Culture Magazine

Beyond Good and Evil?

By Bbenzon @bbenzon
As Breaking Bad nears the end, I thought I'd repost this one from The Valve, 30 March 2008.
As the final season of The Wire moved past its midpoint I began reading assertions and arguments that it is one of the three best (dramatic) shows that has even been on TV; The Sopranos and Deadwood are the other two (for example, see this discussion by three TV critics). In point of principle I don’t know about “the best,” but I do know that Deadwood and The Wire (I’ve not seen the last season) are very good. I’ve only seen the first seven episodes of The Sopranos and believe they’re very good. The level of excellence, however, is not what most interests me.
What interests me is that, whatever their differences, all three of these shows elicit our sympathy and concern for brutal and violent people, mostly male, operating outside the law. What’s that about? Is it merely a random circumstance, or does it speak to our historical moment? If the latter, what is it saying?
I don’t have a fine-grained knowledge of just how common such stories have been or, in a large sense, how common they are now. Crime stories and lawless frontier stories have been around for a long time. My sense, however, is that they have not always been so sympathetic to the bad guys. Why now? And how long has this been going on?
I note that The Godfather came out in 1972 (and was based on a novel that came out in 1969) and produced two sequels. Take that as the beginning this current wave. By 1972 America had been badly divided by the war in Vietnam and by the Civil Rights movement and was about to sail into a period of economic dislocation triggered by the 1973 oil embargo and continuing, through one means or another, to this day. This timing leads to the hypothesis that widespread doubts about legitimate social order led to an “atmosphere” which was receptive to movies (and other fictions) that didn’t depend on the legitimate social order implied by that film.
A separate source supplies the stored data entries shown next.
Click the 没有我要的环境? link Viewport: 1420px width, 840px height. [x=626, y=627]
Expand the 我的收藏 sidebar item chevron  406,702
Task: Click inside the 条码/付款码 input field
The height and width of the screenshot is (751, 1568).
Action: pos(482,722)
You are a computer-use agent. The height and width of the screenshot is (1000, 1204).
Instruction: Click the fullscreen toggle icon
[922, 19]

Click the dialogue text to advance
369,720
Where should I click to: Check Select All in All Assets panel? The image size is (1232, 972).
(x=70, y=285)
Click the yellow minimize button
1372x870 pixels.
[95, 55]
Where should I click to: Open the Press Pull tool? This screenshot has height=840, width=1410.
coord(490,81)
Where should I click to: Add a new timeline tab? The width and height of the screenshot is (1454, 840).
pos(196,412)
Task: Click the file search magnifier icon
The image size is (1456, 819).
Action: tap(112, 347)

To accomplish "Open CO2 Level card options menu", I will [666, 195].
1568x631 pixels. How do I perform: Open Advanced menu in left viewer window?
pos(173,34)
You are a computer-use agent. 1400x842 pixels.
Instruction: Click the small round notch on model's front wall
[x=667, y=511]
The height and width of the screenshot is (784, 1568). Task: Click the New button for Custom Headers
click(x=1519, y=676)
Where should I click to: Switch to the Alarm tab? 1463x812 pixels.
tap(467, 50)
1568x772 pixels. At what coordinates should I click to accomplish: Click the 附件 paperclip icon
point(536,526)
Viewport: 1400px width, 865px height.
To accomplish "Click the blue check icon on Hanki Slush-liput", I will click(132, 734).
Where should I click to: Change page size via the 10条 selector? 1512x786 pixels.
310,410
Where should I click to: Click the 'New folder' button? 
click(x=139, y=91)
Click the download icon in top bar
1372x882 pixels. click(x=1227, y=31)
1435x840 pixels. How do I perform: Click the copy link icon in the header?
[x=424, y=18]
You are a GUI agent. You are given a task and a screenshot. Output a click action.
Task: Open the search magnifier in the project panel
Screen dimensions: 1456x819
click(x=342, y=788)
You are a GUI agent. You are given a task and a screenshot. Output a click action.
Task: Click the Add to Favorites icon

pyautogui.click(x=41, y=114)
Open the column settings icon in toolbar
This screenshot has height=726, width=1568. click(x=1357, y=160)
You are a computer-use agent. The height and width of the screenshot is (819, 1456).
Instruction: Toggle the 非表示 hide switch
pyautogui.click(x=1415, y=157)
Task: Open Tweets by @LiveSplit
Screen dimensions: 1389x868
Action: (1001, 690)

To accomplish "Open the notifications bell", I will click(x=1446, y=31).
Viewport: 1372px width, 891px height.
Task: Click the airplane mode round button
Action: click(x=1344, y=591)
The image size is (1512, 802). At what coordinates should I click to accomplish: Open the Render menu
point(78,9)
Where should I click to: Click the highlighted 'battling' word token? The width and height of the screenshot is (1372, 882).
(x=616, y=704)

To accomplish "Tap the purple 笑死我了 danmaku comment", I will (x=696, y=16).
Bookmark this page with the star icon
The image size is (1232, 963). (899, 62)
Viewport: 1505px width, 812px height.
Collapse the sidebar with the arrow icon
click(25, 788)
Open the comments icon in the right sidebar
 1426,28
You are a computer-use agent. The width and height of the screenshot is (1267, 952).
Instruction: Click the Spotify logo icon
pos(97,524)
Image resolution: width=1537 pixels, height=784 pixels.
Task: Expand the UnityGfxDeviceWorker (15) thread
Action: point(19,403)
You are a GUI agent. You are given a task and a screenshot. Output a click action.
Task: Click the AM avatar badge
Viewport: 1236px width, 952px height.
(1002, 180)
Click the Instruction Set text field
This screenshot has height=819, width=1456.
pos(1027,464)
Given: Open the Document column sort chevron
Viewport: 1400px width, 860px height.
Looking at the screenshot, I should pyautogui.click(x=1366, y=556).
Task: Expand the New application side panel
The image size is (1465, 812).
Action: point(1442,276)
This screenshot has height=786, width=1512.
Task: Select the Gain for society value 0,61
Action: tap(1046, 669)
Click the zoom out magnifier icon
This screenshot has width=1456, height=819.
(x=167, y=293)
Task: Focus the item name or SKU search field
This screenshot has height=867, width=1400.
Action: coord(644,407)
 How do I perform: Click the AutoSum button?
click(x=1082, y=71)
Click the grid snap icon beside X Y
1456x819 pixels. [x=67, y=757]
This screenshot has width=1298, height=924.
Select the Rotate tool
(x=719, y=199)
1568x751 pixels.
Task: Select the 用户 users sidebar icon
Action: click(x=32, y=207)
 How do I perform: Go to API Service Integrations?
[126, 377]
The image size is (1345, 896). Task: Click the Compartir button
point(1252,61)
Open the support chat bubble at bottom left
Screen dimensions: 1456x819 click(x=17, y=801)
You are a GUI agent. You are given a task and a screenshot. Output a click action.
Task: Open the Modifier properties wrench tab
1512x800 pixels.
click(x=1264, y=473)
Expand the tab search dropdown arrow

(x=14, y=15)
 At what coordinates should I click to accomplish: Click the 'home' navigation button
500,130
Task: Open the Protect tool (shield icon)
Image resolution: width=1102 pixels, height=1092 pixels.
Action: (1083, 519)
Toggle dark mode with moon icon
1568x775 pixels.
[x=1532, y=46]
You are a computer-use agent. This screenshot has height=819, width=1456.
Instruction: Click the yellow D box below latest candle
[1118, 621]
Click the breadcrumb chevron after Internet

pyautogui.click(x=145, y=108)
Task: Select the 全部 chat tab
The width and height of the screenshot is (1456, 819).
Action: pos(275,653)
If the legitimate order cannot be counted on to provide just rewards and punishments, then we have to look elsewhere for a moral compass.
[But in Breaking Bad? Moral compass? You gotta' be kidding. There's even less honor among those thieves than in Tony Soprano's bunch.]
That’s my best guess as to why these types of stories have been so popular and so good over the last three decades. Having said that, I need to note that the issue of the moral force of the legitimate order is handled rather differently in these three series, though I don’t pretend to have thought it through. I’m just groping about here.
The Sopranos seems to be the simplest case, at least from the seven episodes I’ve seen. The first scene (beyond the title sequence) in the first episode puts Tony Soprano in the office of Dr. Jennifer Melfi, a psychiatrist. Her job is to help him with his problems, to heal him. That’s our entrée into his world. Whatever Tony Soprano does, good or bad, he has another appointment with Dr. Melfi. He’s just trying to get through his life and she’s helping him.
Where’s the legitimate social order in this story? At this point, only seven episodes in, the justice system – police and courts – seems rather peripheral. But, surely Dr. Melfi belongs to the legit order, as does the priest who hangs out with Tony’s wife. Judging from what I’ve read in the Wikipedia, the priest would seem to be a passing fancy, but Melfi sticks around for all six seasons. Further, at only seven episodes in it does seem that some of Tony’s problems can be laid at the feet of his wacko mother.
The Wire is rather different. As Joseph Kugelmass has pointed out elsewhere in The Valve, it deals with its characters from the outside. Everyone’s trying their best to lead a satisfying life in the terms afforded them by a complicated and contradictory Baltimore. There’s corruption and double-dealing on both sides of the law. Well-meaning people are under pressure to betray and manipulate.
Deadwood is still different. Here we’re in a world that’s beyond the edge of civilization. The first season seems to divide the moral universe between Swearengen and Bullock. The arrival of Cy Tolliver in season two complicates things a bit because now Swearengen has to split the vice business with him but, really, he’d rather not. Meanwhile, Bullock’s wife and son arrive, forcing him to break off his affair with Alma Garret, whom he has impregnated. Things get really interesting, however, when George Hearst arrives in camp. During the third season Bullock and Swearengen manage an alliance so they can stand against Hearst.
Both The Wire and The Sopranos strike me as presenting a world in which different tribes exist in the same territory and interact with one another in the same social system. Each tribe takes its own integrity and interests as the central fact in judging moral issues. The Sopranos invites the viewer to identify with Tony’s tribe – more particularly, with Tony himself – while The Wire doesn’t favor any of the tribes.
Deadwood too presents us with competing tribes. By taking up a stance on the frontier, however, it holds out the prospect of change and even progress. Deadwood’s (the town) future may well be different and better, more coherent. To be sure, George Hearst’s power at the end of season three is very threatening, but who knows what the future will bring? The show itself seems to be halted, its plot unresolved.
[I repeat: But in Breaking Bad? Moral compass? You gotta' be kidding. There's even less honor among those thieves than in Tony Soprano's bunch.]

What all this means, what it says about our cultural moment, is open to interpretation.